Additional topics of conversation among the Republican caucus have been foreign ownership of Missouri farmland and gaming and gambling issues, Bernskoetter said.
"We've been talking about gambling for as long as I can remember," he said. "I'm sure there will be some more discussion about the gaming issues and how we can get sportsbook in Missouri. A lot of states have sportsbook now but we don't so we'll see if we can come up with some compromise that works."
Haley said he hopes to cap rate increases for long-term care insurance policies. He again filed legislation to allow flexibility for cosmetologists to offer mobile services. And, he wishes to name a section of U.S. Highway 50 in Moniteau County after Sgt. James L. Shipley, a Tuskegee Airman from Tipton.
Fitzwater said the primary goals for his first session in the Missouri Senate are to "protect kids and our communities" because "that's on the top of everyone's mind." He said the state needs to grow its economy, prepare for a potential recession in the future and shield itself from federal overreach.
He's pre-filed legislation to provide tax exemptions on certain property used by childcare providers and a bill that would lend state support to fledgling businesses. Additional legislation he's sponsoring would authorize electricity providers to use existing infrastructure for broadband development and allow counselors licensed in Missouri to practice in other states that adopt a compact.

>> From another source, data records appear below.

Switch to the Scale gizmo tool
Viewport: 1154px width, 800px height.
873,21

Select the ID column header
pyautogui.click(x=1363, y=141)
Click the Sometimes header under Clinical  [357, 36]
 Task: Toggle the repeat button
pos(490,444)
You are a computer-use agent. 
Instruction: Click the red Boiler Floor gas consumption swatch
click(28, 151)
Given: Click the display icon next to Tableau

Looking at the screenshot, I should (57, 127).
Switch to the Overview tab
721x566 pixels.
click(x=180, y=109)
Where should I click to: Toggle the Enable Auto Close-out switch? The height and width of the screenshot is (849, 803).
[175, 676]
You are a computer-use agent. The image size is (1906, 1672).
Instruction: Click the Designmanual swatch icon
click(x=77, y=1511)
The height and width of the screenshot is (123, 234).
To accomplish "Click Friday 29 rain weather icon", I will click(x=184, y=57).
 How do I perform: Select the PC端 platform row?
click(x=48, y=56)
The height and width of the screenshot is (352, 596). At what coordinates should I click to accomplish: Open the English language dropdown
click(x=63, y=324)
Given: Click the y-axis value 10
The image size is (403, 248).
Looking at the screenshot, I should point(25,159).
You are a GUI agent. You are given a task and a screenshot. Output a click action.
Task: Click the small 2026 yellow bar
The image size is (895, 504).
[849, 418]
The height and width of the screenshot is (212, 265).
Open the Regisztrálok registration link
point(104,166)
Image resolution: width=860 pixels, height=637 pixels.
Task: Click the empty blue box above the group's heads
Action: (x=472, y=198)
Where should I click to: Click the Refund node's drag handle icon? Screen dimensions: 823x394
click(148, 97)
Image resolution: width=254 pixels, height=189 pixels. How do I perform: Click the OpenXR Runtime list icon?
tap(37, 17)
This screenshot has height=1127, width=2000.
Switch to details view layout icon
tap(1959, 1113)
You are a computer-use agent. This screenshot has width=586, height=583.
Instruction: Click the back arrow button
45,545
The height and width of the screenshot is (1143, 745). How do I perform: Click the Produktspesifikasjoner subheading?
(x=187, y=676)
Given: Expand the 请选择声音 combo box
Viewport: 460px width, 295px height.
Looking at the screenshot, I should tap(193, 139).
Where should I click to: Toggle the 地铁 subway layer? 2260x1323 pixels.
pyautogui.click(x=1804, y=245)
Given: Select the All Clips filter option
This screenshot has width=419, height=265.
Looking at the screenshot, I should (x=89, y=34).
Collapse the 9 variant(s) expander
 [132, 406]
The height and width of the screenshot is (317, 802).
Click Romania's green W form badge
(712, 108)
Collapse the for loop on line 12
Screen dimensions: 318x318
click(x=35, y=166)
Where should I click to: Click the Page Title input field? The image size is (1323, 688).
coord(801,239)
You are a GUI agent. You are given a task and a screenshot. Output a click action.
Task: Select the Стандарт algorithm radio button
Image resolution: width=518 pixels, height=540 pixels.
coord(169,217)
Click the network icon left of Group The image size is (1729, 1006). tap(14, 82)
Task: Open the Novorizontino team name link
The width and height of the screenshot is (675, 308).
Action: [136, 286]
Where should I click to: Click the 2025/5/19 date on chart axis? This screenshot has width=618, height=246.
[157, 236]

Griffith continues to champion veterans and their issues. He said he has built his relationships with House and Senate leaders, and hopes that will help him get legislation across the finish line.
Veit pre-filed a number of bills, primarily dealing with operations of state government, he said. He has bills that address rules relating to remediation -- for things like court costs and litigation costs. Legislation he's sponsoring deal with Limited Liability Companies and their dissolutions, juror pay, and even allowing chiropractors to treat animals without supervision of veterinarians. In Missouri, he said a chiropractor can go to another state and treat an animal, but must have a veterinarian alongside if doing so in-state.
A priority this year for Veit is changing the age in which a state employee may retire. The age (90) is determined by adding the employee's age with the years of service, so if someone is 65 and has 25 years of service, they may collect full retirement. The total had been 80 in the past. He has a bill that would return it to 80, but said he could see a compromise possible at 85.
"My bills have a better chance of getting through this year because: One, I have more seniority," Veit said. "Two, is we have a leadership that is very focused. They want to get these bills through also. They don't want to be stuck the whole year on ... worrying about ideology."
Fitzwater noted the likelihood of initiative petition reform seeing action this session. He also suggested school choice issues, parental rights over education, transgender athlete participation in school sports and preventing crime may see a resurgence this year.
Fitzwater said he hopes to be named to the Senate's utilities and appropriations committees, as well as other policy-driven committees so his constituents can "have a strong say in the legislative process going forward."
Following the first day Wednesday, the House will have technical sessions starting at 10 a.m. Thursday and Friday. The Senate has not posted its session calendar yet.
The Legislature is out Jan. 16 to observe Martin Luther King Jr. Day. It returns to the Capitol on Jan. 17 for session and the following day for the governor's State of the State Address, which is scheduled for 2:45 p.m. Jan. 18.
Legislators will take spring break March 13-17 and adjourn for the year May 12.